O encontro com as autoridades na manhã daquela quinta-feira havia sido marcado 15 dias antes por meio de uma chamada telefônica. Entretanto, diferentemente das outras visitas, na qual Alisdete compareceu sozinho representando a família, o agente pediu que todos se apresentassem “para tirar fotos”. O brasileiro achou estranho, mas decidiu cumprir a ordem.
“Eu endoidei o neurologista dele, a pediatra, todo mundo. Todo mundo me deu um relatório falando da situação dele, que [o tratamento] já estava em andamento, que já estava evoluindo bem, porque ele estava fazendo a terapia ABA [Análise do Comportamento Aplicada ao Autismo] em casa todos os dias. A moça ficava lá em casa horas, ficava de 9h às 14h, todos os dias”, explicou Sandra.
Enquanto as duas crianças haviam sido incluídas no Medicaid, plano público dos EUA, os adultos pagavam por seus tratamentos no sistema de saúde mais caro do mundo, segundo o Commonwealth Fund.
O esforço foi em vão. As autoridades não os ouviram nem analisaram os documentos. “A gente foi atraído com essa esperança do caso de Gael ser aceito para gente ficar mais um tempo. Chegou lá e acabou tudo”, finalizou Sandra.
Quando as preocupações dos amigos e vizinhos começaram a chegar ao pastor Marcelo Pompeu, responsável pelos cultos para a comunidade brasileira na Church on Atlantic Português, em Margate, na Flórida, ele pensou que a família deveria ter viajado a algum lugar ou saído para comemorar o aniversário do caçula.
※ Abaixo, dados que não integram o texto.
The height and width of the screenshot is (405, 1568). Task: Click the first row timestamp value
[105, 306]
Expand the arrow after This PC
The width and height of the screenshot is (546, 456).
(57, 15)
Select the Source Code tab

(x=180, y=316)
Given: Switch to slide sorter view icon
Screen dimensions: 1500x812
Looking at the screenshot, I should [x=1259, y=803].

Foi quando esperavam o momento de embarcar para Belo Horizonte, na madrugada do dia 24, no estado da Luisiana, que Sandra ficou mais tensa. Eles já haviam voado da Flórida na noite anterior e não tinham do que reclamar, mas o cenário era outro. “No aeroporto, eu vi aquele pessoal tudo subindo, corrente no pé, na mão, de todo jeito. Aí eu surtei.”
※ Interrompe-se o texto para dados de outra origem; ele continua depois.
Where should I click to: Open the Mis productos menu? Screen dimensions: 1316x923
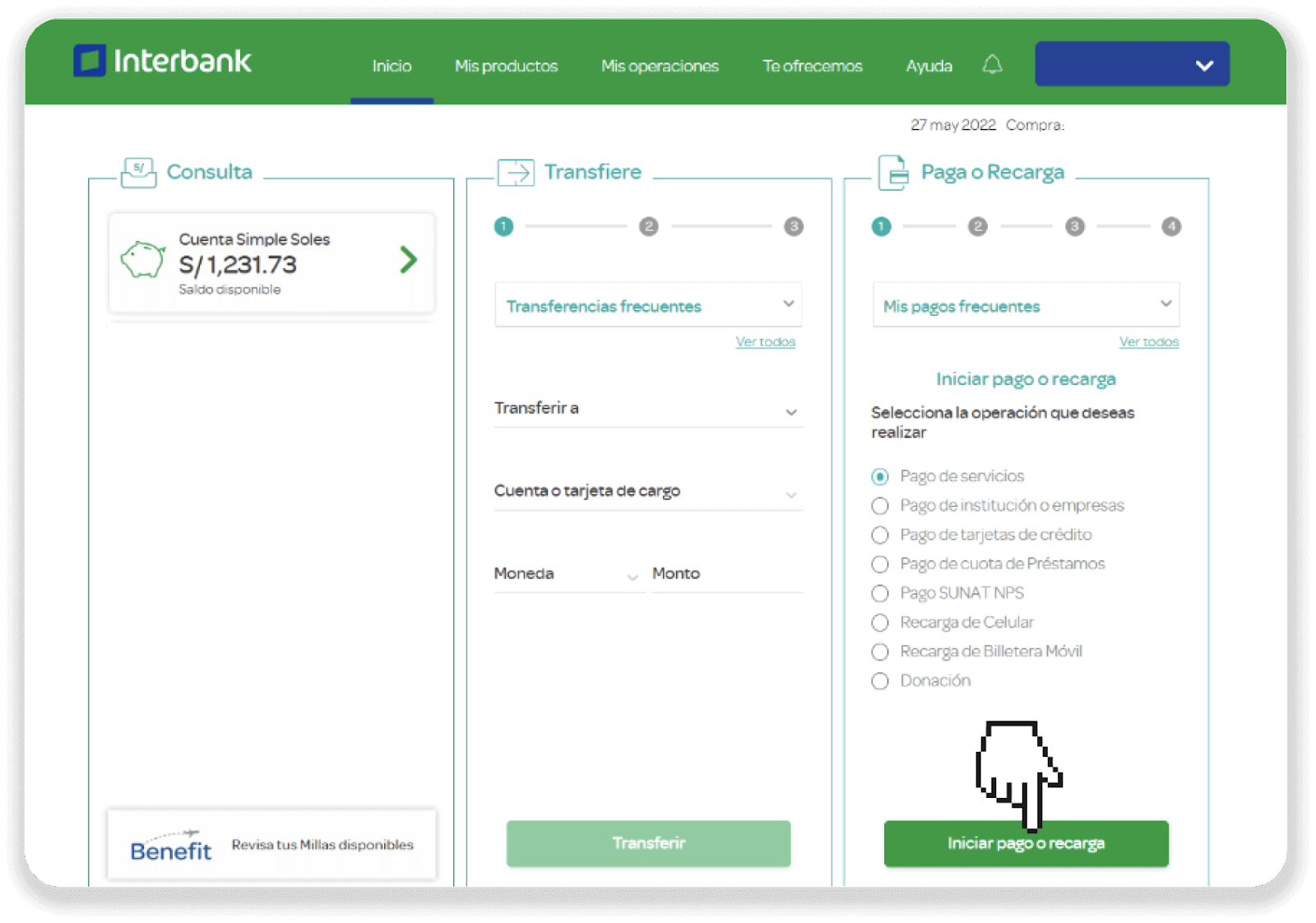[506, 66]
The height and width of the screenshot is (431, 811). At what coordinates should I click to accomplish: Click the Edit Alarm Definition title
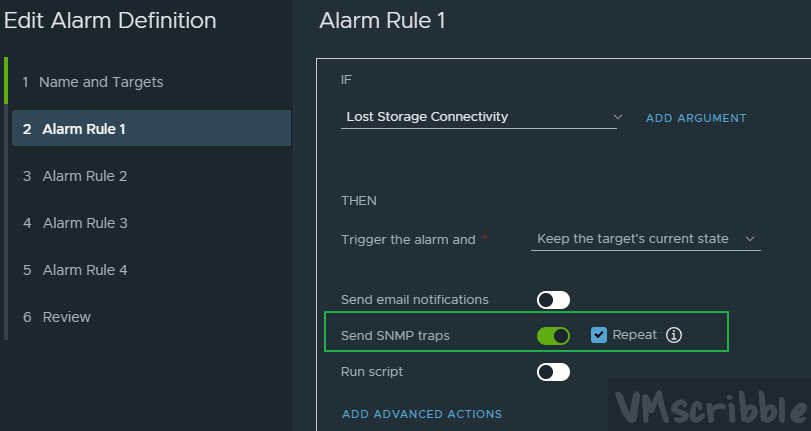tap(110, 20)
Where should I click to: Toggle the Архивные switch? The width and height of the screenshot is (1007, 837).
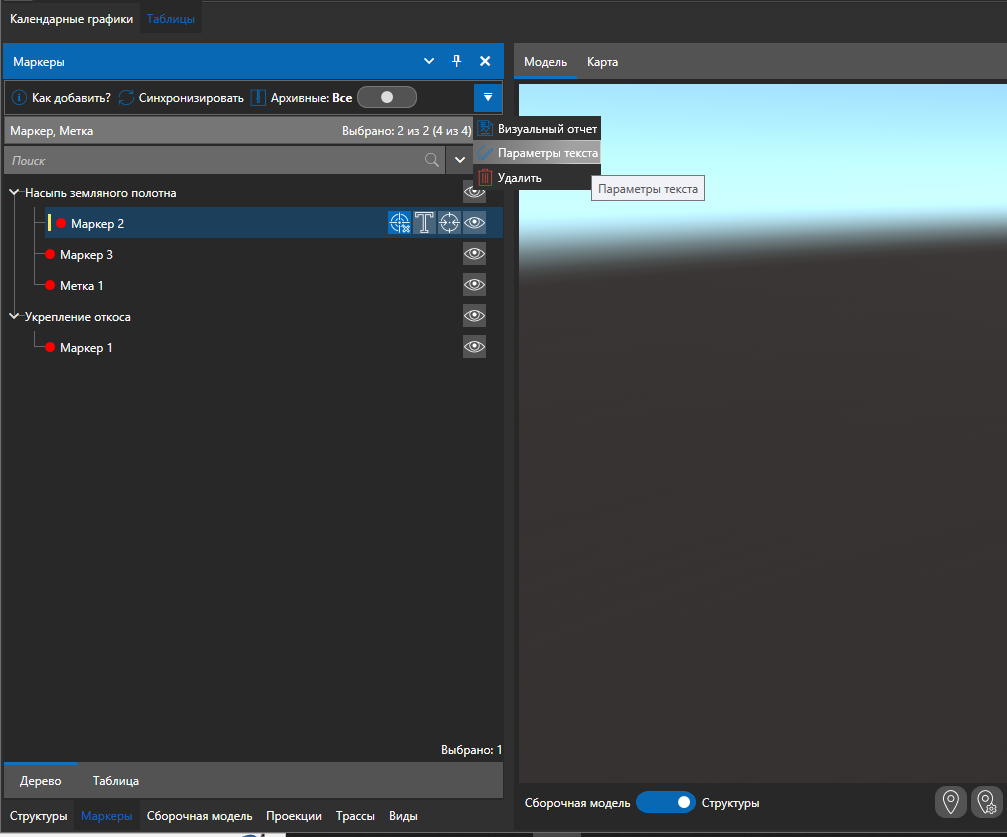coord(386,98)

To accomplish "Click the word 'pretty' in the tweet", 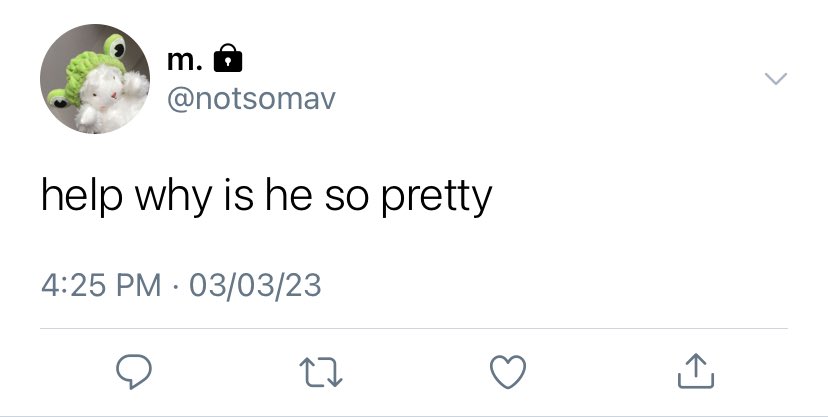I will [437, 198].
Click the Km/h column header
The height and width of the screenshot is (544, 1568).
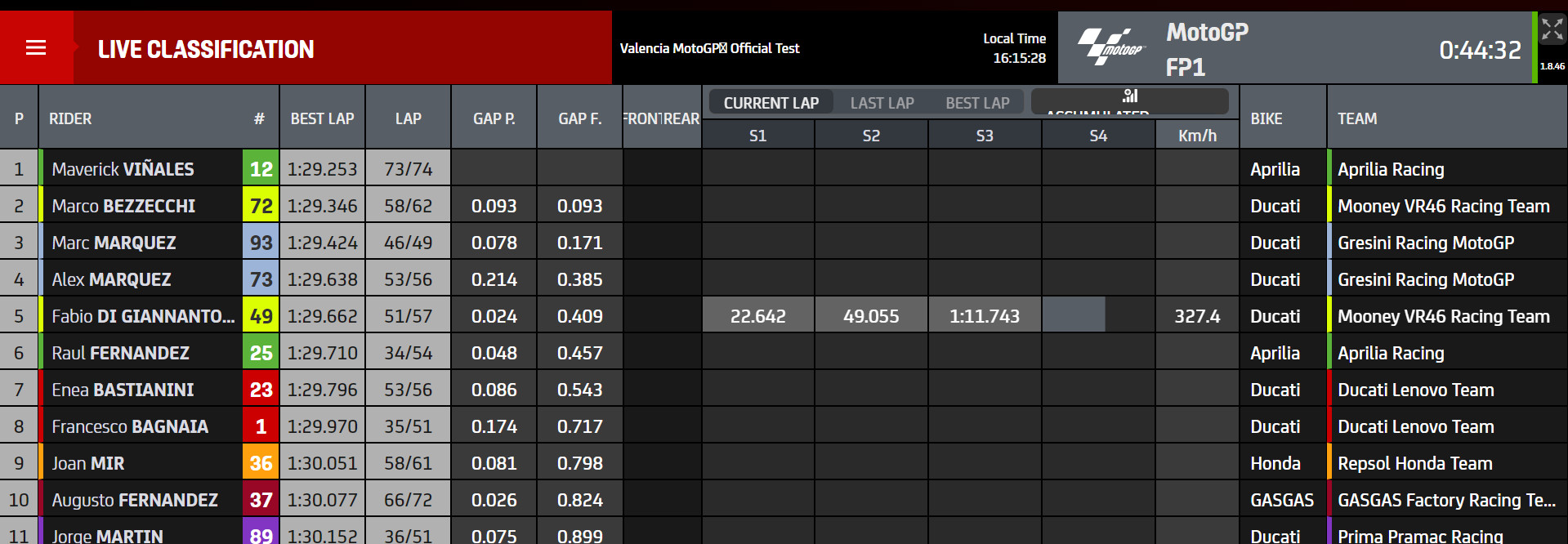click(1197, 136)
Quando alguns migrantes saíram do avião, a Polícia Federal (PF) foi chamada e o governo decidiu enviar um avião da Força Aérea Brasileira (FAB) para buscar os migrantes e levá-los até o destino, em Minas Gerais. Entretanto, mesmo já desembarcado, Brayan seguia passando mal. A exposição ao calor intenso e ao caos na aeronave fez com que ele tivesse de ser levado por seu pai ao pronto-socorro em Manaus, onde ele foi medicado.
Naquele dia, a família dormiu no aeroporto, em colchões que foram colocados no chão. A viagem continuou na tarde seguinte. Após chegar em Belo Horizonte por volta das 21h, o grupo ainda enfrentaria ao menos mais nove horas de viagem de ônibus para chegar à cidade onde viviam, Itambacuri (MG), no Vale do Mucuri. Sem apoio governamental, os migrantes que chegam até o aeroporto de Belo Horizonte têm que buscar seus próprios meios de viajar até suas cidades, sejam elas no estado ou não.
Em nota, o Ministério das Relações Exteriores (MRE) afirmou que o governo está atuando “para garantir regresso digno e seguro” dos migrantes deportados. Após os incidentes no voo que trouxe a família de Alisdete e Sandra, o Executivo criou um grupo de trabalho com membros brasileiros e estadunidenses para discutir os futuros procedimentos.
Já em sua cidade natal, Alisdete e Sandra agora estão em busca de resolver as primeiras burocracias da volta à vida, como encontrar um auxílio médico para Gael e se reorganizar em sua nova moradia.
Depois de passar por tudo isso, Sandra reforça a importância de não tratar migrantes como criminosos. “Mesmo aquelas pessoas que vieram acorrentadas, aquilo ali é pai de família, que foi tentar comprar uma casa para a sua família, foi tentar pagar um estudo para o seu filho. Aquilo ali é um sonho”, afirmou.